● **What is expected**: Rewrite the records from the line with "You are a computer-use" to the line with "click(x=360, y=393)", swapping "icon" for "button" and keeping everything else the same. Omit the pictures.

=== Given data ===

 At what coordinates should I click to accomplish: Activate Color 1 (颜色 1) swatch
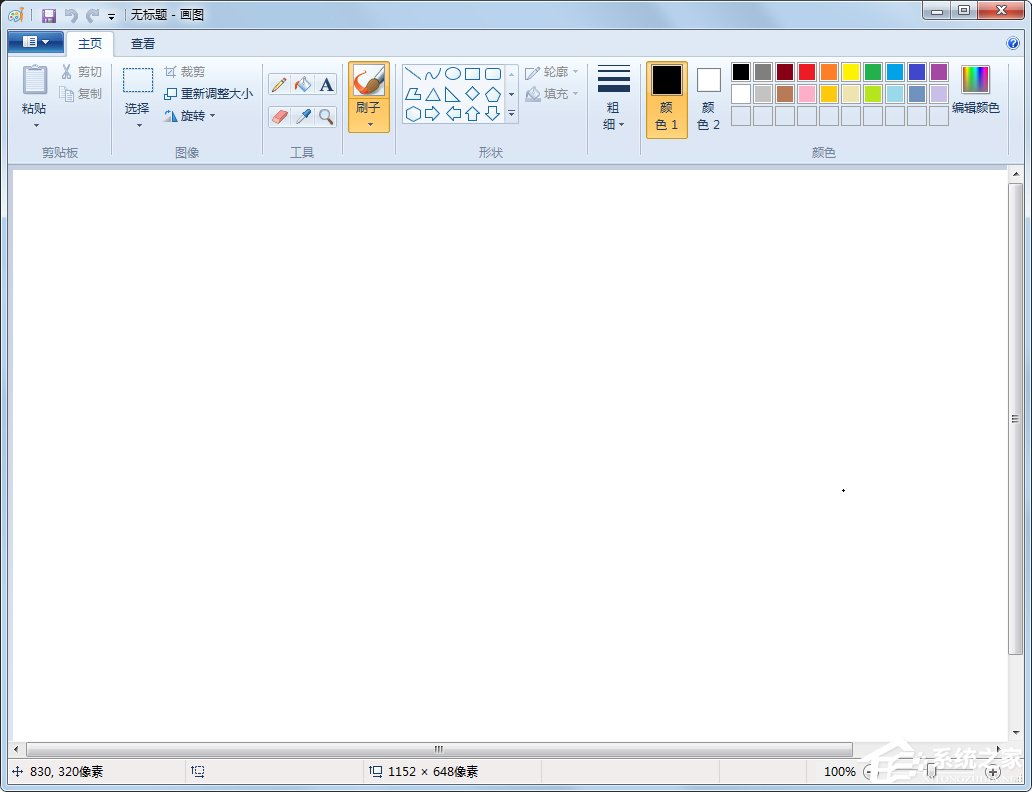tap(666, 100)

===
=== Given data ===

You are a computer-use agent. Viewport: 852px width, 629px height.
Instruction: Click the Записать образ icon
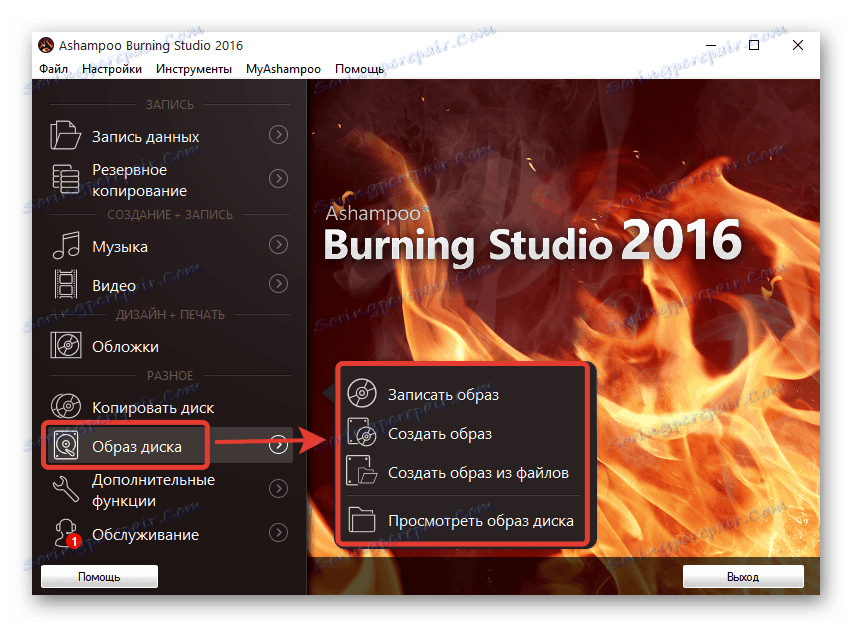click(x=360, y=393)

===
=== Given data ===

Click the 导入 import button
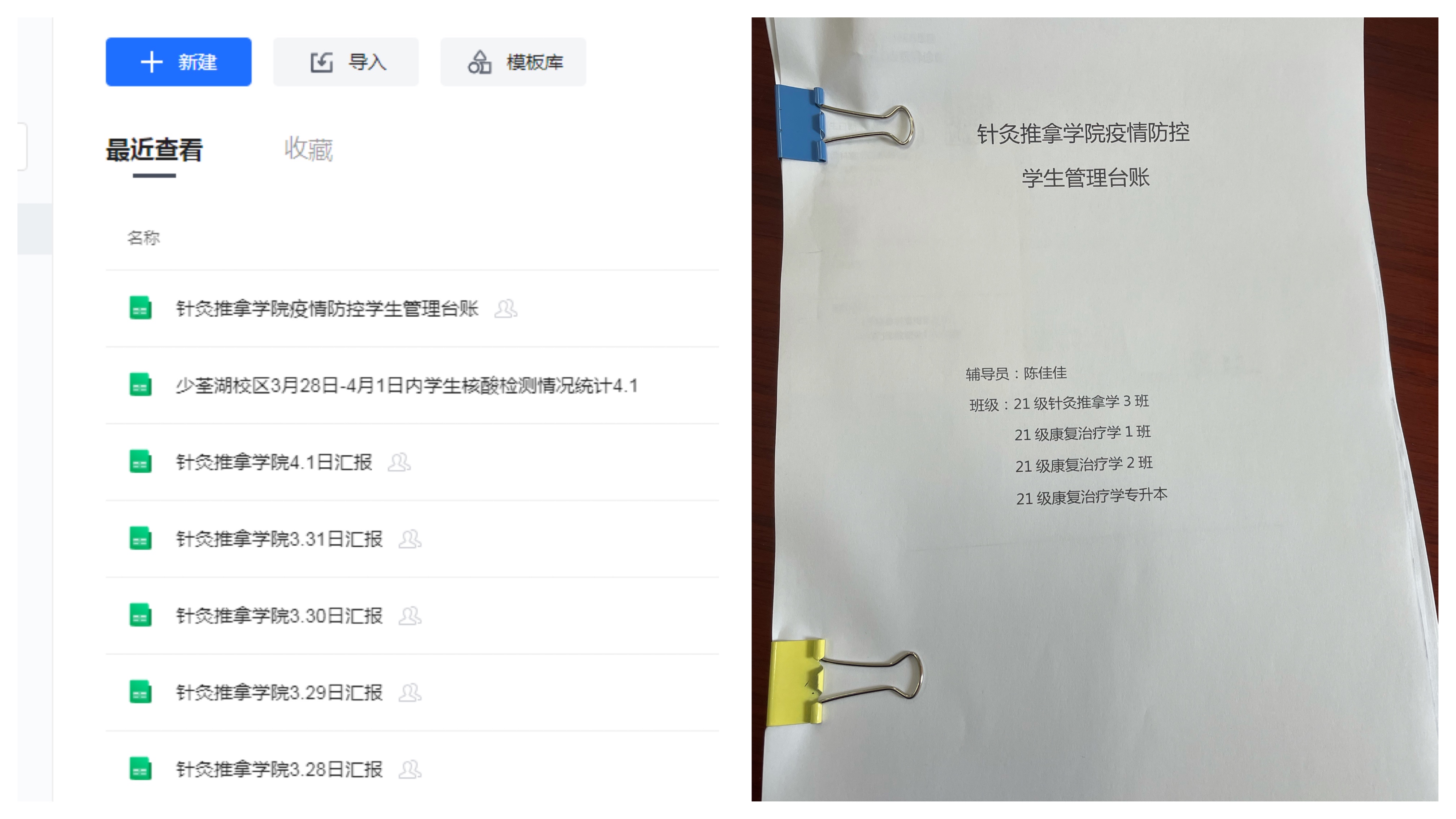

===

● **In response**:
You are a computer-use agent. Viewport: 852px width, 629px height.
Instruction: Click the Записать образ button
click(x=360, y=393)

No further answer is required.